» **Task goal**
Give back the full set of entries exactly, keeping each line intact.

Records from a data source
- - - -

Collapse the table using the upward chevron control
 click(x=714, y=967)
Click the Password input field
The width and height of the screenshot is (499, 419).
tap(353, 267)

- - - -

» **Written response**
Collapse the table using the upward chevron control
 click(x=714, y=967)
Click the Password input field
The width and height of the screenshot is (499, 419).
tap(353, 267)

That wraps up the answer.